Multi-GPU Training unet_learner and parallel_ctx

I have been able to use 6 multiple GPU’s for training an image classification model cnn_learner by using the torch DataParallel command:

learn = cnn_learner(training_images, model, metrics=[F1,accuracy]).to_fp16()
learn.model = nn.DataParallel(learn.model)

However, on our segmentation model unet_learner, it does not work. After research I found out it needs the distributed data parallel such as in:

learn = unet_learner(dls, model_type, metrics=[foreground_acc, IoU], self_attention=True, act_cls=Mish, opt_func=opt).to_fp16()
learn.model = nn.parallel.DistributedDataParallel(learn.model)
learn.fit(epochs, lr=lr, cbs=[SaveModelCallback(monitor="foreground_acc", comp=np.greater)])

That has caused errors such

RuntimeError: Default process group has not been initialized, please make sure to call init_process_group.

Then I tried to initialize the distrib:

os.environ['MASTER_ADDR'] = '127.0.0.1'
os.environ['MASTER_PORT'] = '29500'	
dist.init_process_group("nccl", rank=0, world_size=6)
learn.model = nn.parallel.DistributedDataParallel(learn.model)
learn.fit(epochs, lr=lr, cbs=[SaveModelCallback(monitor="foreground_acc", comp=np.greater)])

This spawns one GPU, seems to work but it hangs when fit happens.
Also tried removing the callbacks from the fit function, it didn’t work either.

Then I tried a different approach with:

gpu = None
n_gpu = torch.cuda.device_count()
ctx = learn.parallel_ctx if gpu is None and n_gpu else learn.distrib_ctx
with partial(ctx, gpu)():
    print(f"Training in {ctx.__name__} context on GPU {gpu if gpu is not None else list(range(n_gpu))}")
    learn.fit(epochs, lr=lr, cbs=[SaveModelCallback(monitor="foreground_acc", comp=np.greater)])

Finally multiple GPUs start working as expected!

But it throws an error after all 6 GPU’s start working in parallel:

RuntimeError: Expected tensor for argument #1 ‘input’ to have the same device as tensor for argument #2 ‘weight’; but device 1 does not equal 0 (while checking arguments for cudnn_batch_norm)

I’ve looked at other topics but none of them seem to address the case with unet_learner and this specific configuration.

How do I make sure inputs and weights are available on all gpus? or wherever they need to be?

Any help is very very much appreciated!!

By the way, I am also trying DistributedDataParallel (DDP).
It does not ERROR but it hangs before or at the fit function is called. Also, only one gpu spawns with python process.

	os.environ['RANK'] = '0'
	os.environ['WORLD_SIZE'] = '6'
	os.environ['MASTER_ADDR'] = '127.0.0.1'
	os.environ['MASTER_PORT'] = '29500'
	os.environ['CUDA_VISIBLE_DEVICES']='0,1,2,3,4,5'		
	torch.distributed.init_process_group(backend='nccl')
	
	learn.model = nn.parallel.DistributedDataParallel(learn.model)
	learn.fit(epochs, lr=lr, cbs=[SaveModelCallback(monitor="foreground_acc", comp=np.greater)])

Even if I remove the callbacks from the fit function to:

learn.fit(epochs, lr=lr)

I have also tried not initializing the os.env parameters in code, but then call the python file using

python -m fastai.launch or torch.distributedlaunch

both also hang in the same way.

Any reason why DDP hangs and only one gpu spawns?

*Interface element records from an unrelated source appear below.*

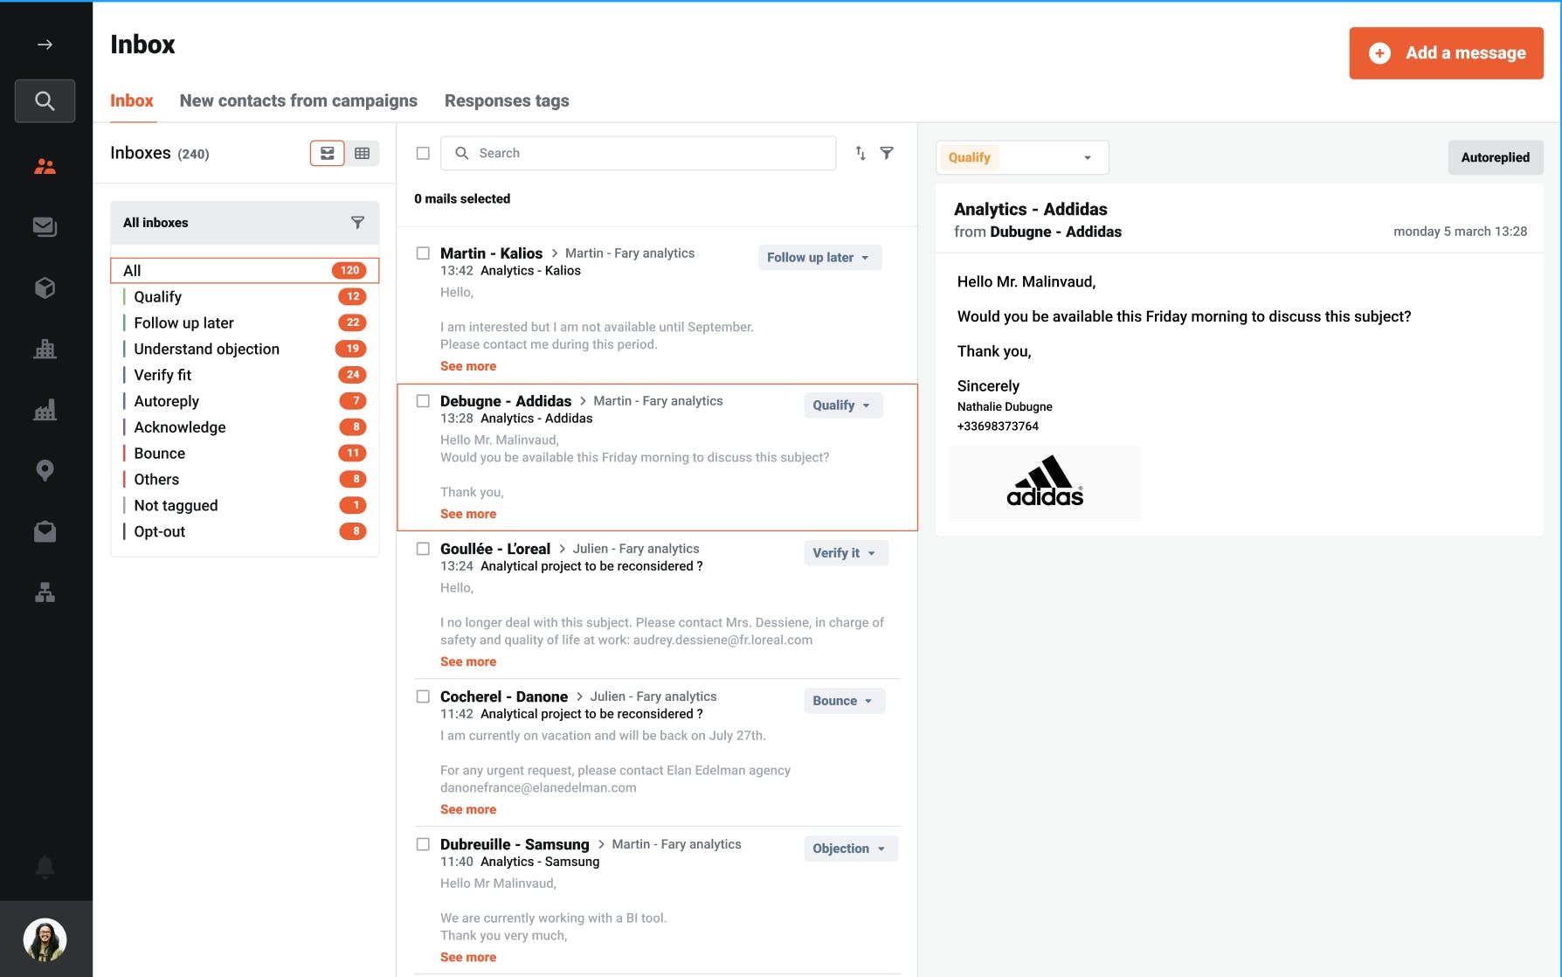Expand sidebar with the arrow icon

tap(45, 45)
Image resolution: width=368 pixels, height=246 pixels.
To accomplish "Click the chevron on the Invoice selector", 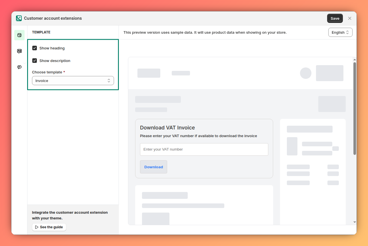I will (109, 81).

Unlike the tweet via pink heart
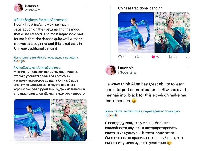coord(153,57)
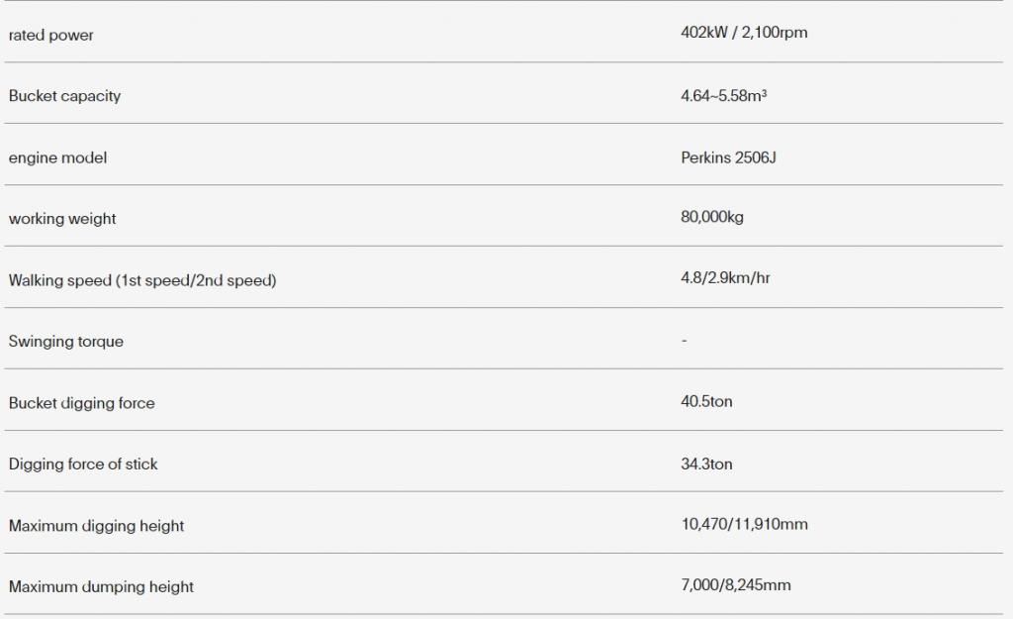Click the 10,470/11,910mm height value
The height and width of the screenshot is (619, 1013).
(x=744, y=524)
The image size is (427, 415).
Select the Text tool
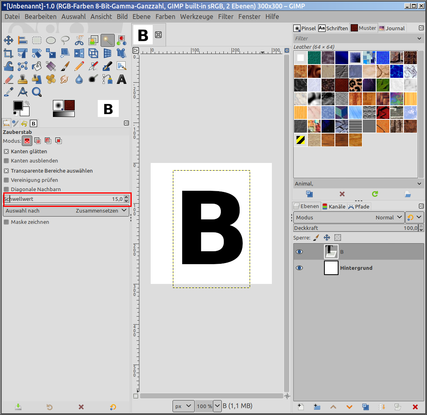pos(121,79)
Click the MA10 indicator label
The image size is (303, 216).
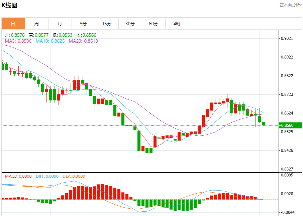point(50,41)
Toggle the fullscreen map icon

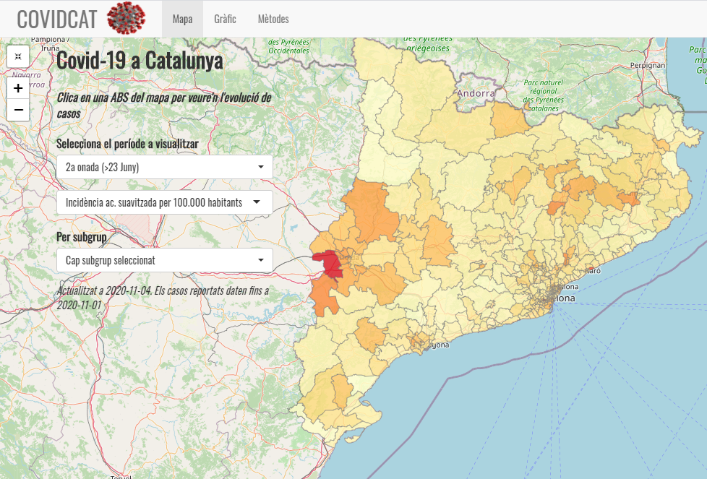(18, 56)
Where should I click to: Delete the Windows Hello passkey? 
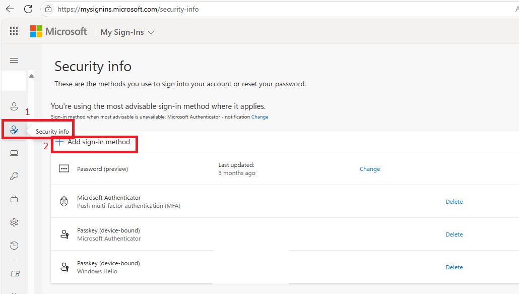tap(454, 267)
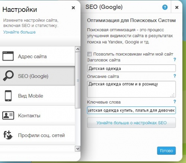The image size is (186, 163).
Task: Click the settings list scrollbar thumb
Action: (x=78, y=80)
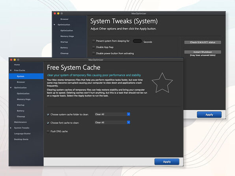This screenshot has height=176, width=235.
Task: Click Apply in the Free System Cache window
Action: (167, 162)
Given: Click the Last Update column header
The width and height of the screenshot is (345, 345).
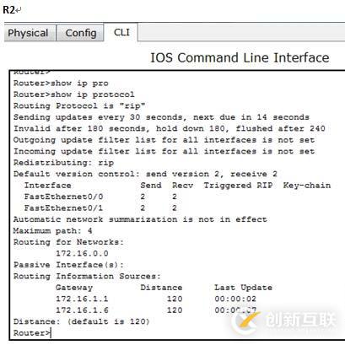Looking at the screenshot, I should point(243,288).
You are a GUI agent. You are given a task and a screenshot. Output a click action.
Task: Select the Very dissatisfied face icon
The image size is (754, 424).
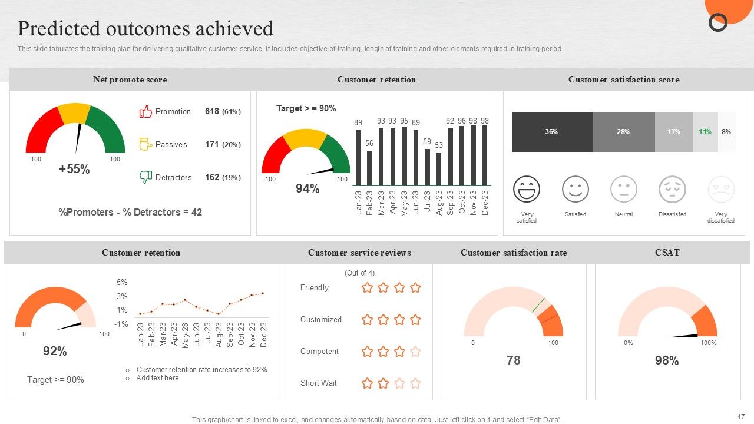(721, 190)
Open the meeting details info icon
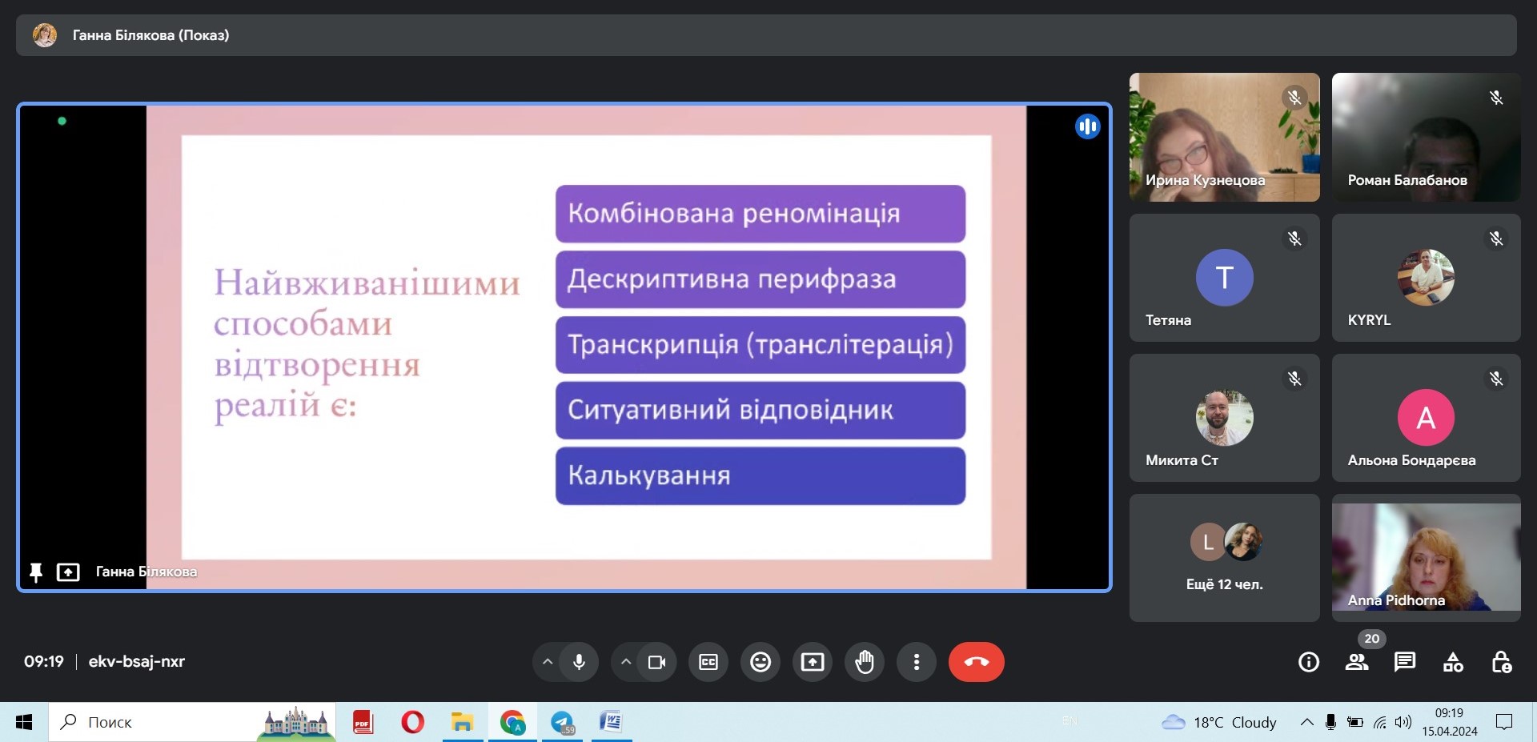Screen dimensions: 1537x742 (x=1309, y=662)
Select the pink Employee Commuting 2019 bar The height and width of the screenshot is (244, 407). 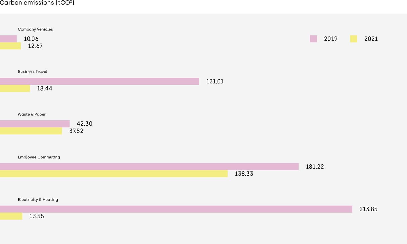pyautogui.click(x=149, y=167)
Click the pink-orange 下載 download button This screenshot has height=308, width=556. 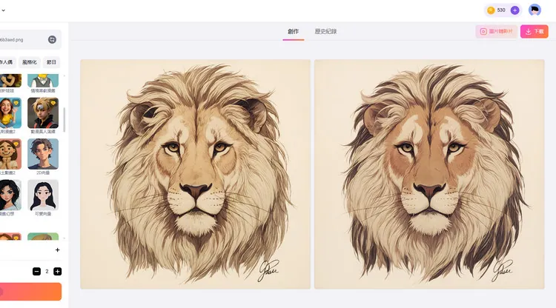[x=535, y=32]
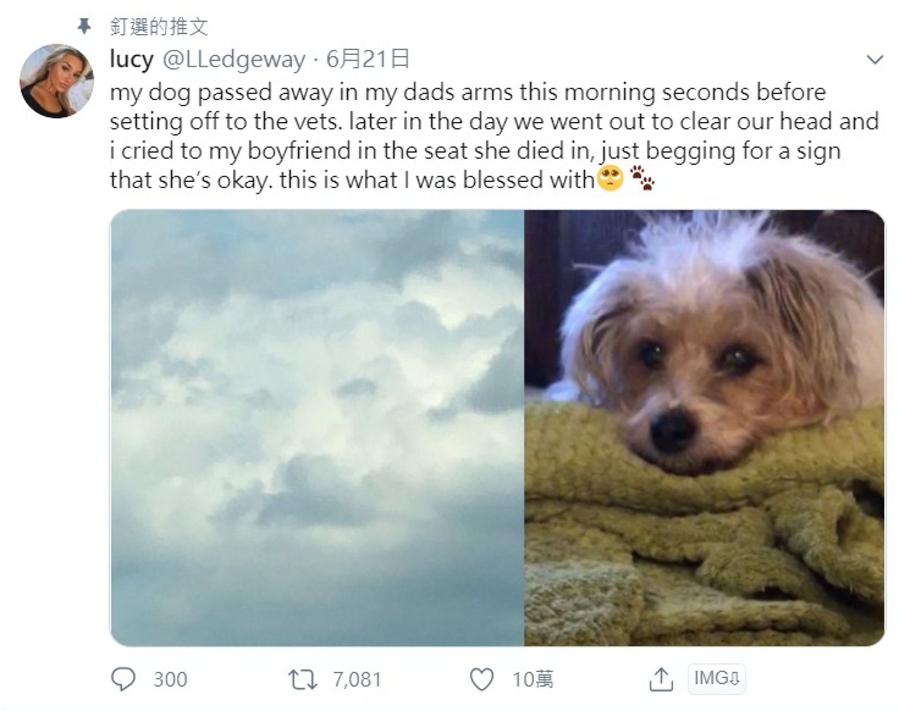Viewport: 899px width, 711px height.
Task: Open the cloud sky photo
Action: coord(317,428)
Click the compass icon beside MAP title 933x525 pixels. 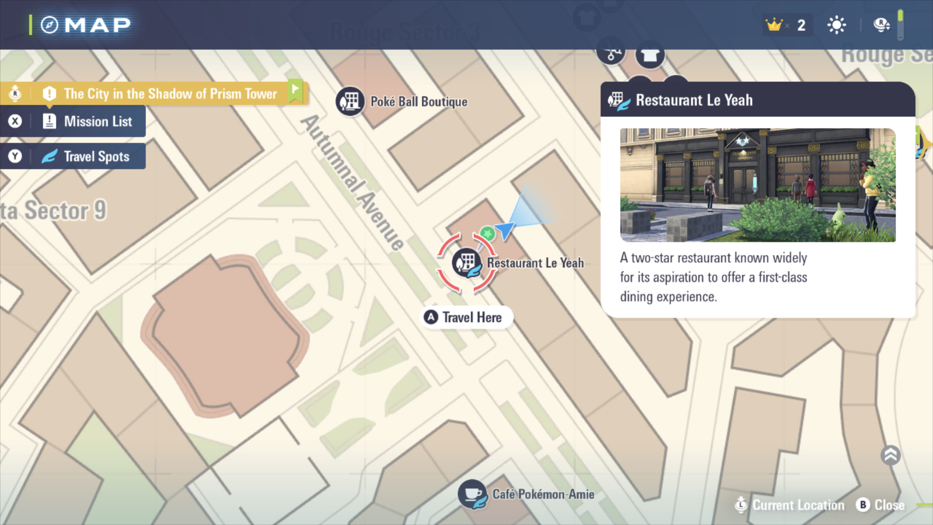point(49,25)
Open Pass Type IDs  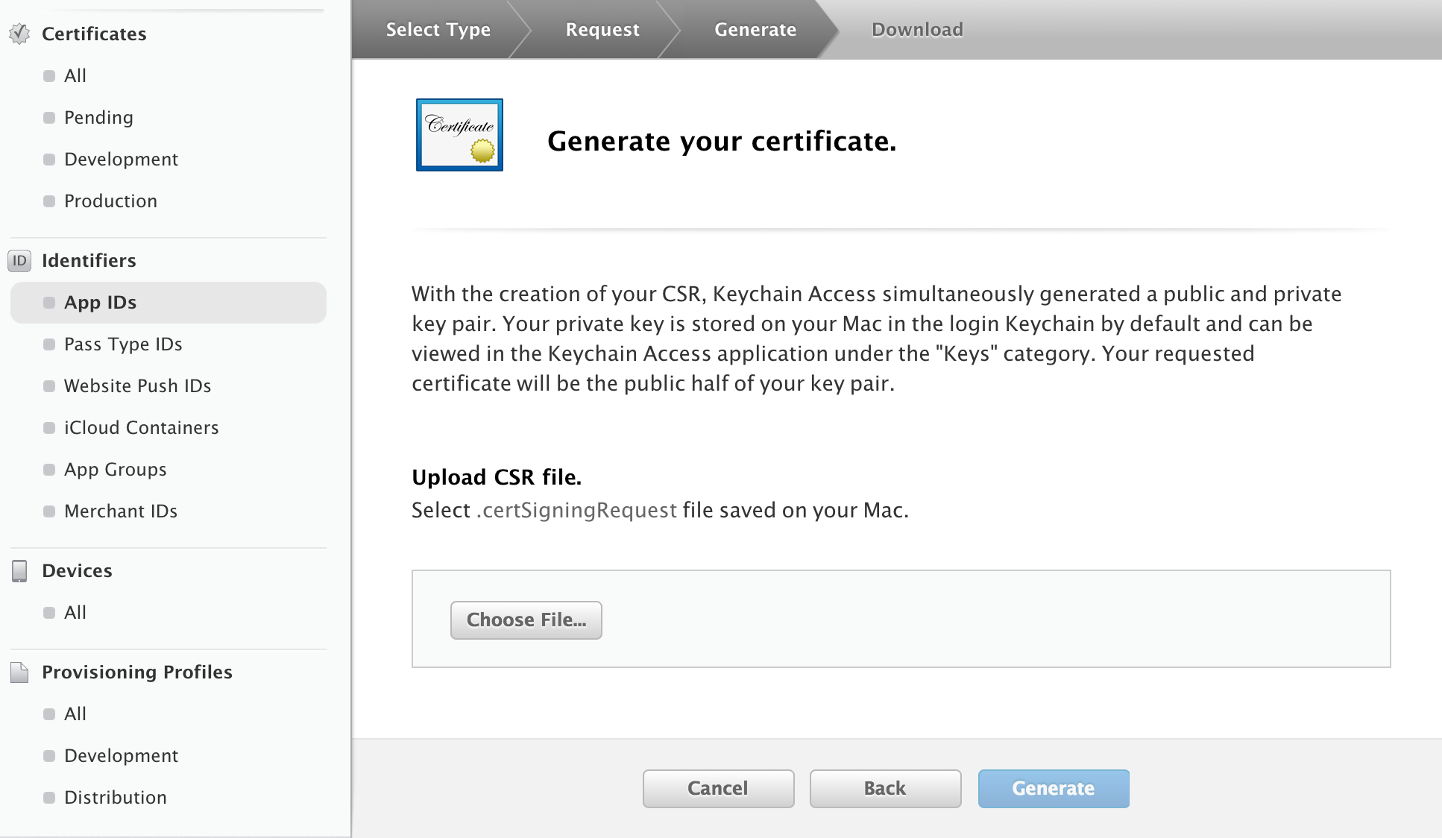123,344
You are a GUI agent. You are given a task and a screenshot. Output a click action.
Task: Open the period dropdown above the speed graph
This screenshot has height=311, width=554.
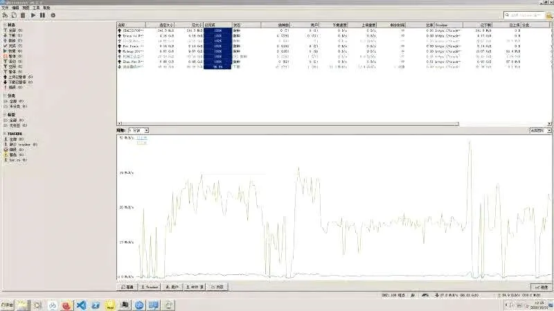point(138,130)
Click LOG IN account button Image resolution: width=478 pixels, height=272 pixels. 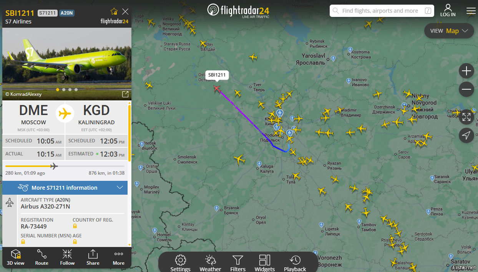(448, 10)
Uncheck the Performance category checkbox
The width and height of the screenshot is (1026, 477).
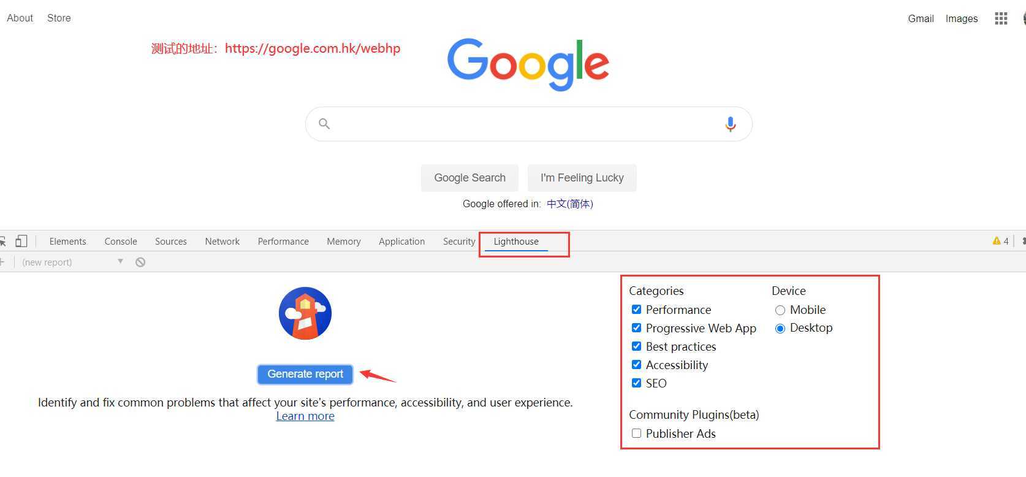pos(637,310)
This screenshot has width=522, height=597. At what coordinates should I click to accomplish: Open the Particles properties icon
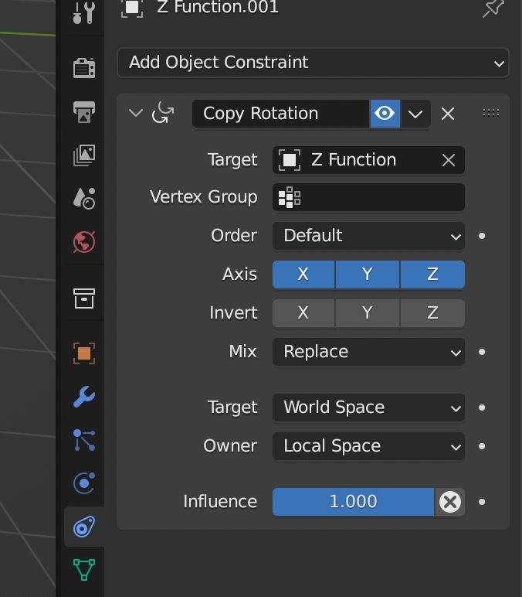[x=84, y=440]
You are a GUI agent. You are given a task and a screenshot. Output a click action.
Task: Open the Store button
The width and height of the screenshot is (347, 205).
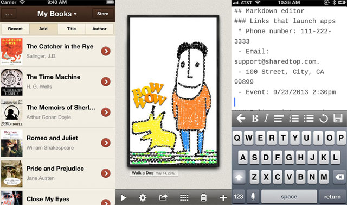coord(102,14)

Have you tried following the actual DDP integration through Accelerate fastai uses fully? (it seems like you’re just using parts of them here) Specifically the entire setup detailed here: fastai - Notebook Launcher examples

Or here: fastai - Notebook distributed training

I’m getting the same error and those notebooks don’t seem to solve the problem for me either. I’m training an LM on a SageMaker Studio instance with 4 GPUs. I’m trying to train with the following code:

gpu = None
    if torch.cuda.is_available():
        if gpu is not None: torch.cuda.set_device(gpu)
        n_gpu = torch.cuda.device_count()
    else:
        n_gpu = None
        
    if gpu is None and n_gpu is not None:
        ctx = learn.parallel_ctx
        with partial(ctx, gpu)():
            print(f"Training in {ctx.__name__} context on GPU {list(range(n_gpu))}")
            learn.fit_one_cycle(20, 1e-2, cbs=cbs_lm)

I think DataParallel is the right approach here instead of DDP, would that be right?